“SOS we are being taken away for interrogation in Dar. We don’t know why. Taken Away from Southern Sun Hotel,” South African journalist Angela Quintal posted on Facebook around 10pm on Wednesday night.
Quintal is visiting Tanzania, a country where press freedom is threatened by President John Magufuli’s regime. Journalists have disappeared while others face suspensions, threats of violence, arrests and bans. Newspapers have been forcibly shut down.
In August 2018 the Tanzania Editors Forum (TEF) said at least five newspapers and two radio stations had been suspended for periods ranging from three to 36 months on pretexts including “false information”, “sedition” and “threatening national security”.
It is believed that the Department of Intentional Relations has raised the matter with the South African High Commissioner in Tanzania.
According to Freedom House, an independent media watchdog, Tanzania’s media is rated as “partly free”.
It notes that “although the constitution provides for freedom of speech, it does not specifically guarantee freedom of the press”.
Current laws, says Freedom House, provide authorities with “broad discretion to restrict media on the basis of national security or public interest, and difficult registration processes hinder print and electronic media”.

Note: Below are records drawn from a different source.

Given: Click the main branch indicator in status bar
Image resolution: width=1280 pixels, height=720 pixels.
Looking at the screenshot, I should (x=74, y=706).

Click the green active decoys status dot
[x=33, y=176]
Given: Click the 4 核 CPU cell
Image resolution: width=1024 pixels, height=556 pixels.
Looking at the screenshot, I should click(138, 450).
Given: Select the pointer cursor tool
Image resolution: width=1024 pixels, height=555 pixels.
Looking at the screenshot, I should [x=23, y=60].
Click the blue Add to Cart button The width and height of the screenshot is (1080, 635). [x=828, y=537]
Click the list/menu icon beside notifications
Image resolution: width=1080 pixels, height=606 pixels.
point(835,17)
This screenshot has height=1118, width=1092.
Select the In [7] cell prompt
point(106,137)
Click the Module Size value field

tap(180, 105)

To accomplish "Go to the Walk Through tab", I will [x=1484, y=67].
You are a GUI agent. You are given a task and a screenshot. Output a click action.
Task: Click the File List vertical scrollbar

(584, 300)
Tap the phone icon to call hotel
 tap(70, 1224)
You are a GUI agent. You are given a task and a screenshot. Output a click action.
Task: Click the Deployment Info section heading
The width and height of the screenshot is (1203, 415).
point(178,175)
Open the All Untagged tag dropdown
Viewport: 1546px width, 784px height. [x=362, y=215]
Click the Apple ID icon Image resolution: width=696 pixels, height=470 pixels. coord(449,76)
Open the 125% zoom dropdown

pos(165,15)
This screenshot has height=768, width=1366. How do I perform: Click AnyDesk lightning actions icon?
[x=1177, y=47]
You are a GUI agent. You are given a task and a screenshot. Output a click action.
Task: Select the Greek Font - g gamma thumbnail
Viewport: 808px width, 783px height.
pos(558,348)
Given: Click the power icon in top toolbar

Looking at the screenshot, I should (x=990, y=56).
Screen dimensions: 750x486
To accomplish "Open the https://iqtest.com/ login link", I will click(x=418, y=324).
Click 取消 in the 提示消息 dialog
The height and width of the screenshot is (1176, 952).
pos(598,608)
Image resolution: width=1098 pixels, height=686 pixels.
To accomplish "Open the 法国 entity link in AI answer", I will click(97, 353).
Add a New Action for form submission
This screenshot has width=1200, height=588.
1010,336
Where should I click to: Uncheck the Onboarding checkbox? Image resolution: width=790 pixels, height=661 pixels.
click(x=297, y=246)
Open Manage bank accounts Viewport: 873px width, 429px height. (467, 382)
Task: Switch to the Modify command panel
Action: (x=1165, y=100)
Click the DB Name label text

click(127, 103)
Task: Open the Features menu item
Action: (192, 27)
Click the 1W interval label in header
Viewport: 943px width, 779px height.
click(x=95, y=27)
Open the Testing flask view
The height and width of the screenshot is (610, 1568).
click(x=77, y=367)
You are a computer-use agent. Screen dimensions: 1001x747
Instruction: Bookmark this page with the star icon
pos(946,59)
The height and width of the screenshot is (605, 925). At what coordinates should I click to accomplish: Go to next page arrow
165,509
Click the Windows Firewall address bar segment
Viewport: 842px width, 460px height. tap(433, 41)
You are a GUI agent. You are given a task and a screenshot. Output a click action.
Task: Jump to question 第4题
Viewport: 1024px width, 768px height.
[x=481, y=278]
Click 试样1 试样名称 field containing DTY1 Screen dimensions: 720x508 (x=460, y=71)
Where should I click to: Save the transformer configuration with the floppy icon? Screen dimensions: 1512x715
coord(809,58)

The media landscape in the country, according to Freedom House, “is diverse but deeply polarised along political lines”.
Control of the media is mostly concentrated in the hands of a few proprietors – including the government, which reportedly withholds advertising contracts from outlets critical of the state.
A Cybercrimes Act was passed in 2015 which could result in prison terms and fines for a variety of online activities.
According to Freedom House, authorities have used the Act “to bring charges against at least 10 individuals; among them was a senior university lecturer who was charged in September 2016 for insulting the president in a WhatsApp message”.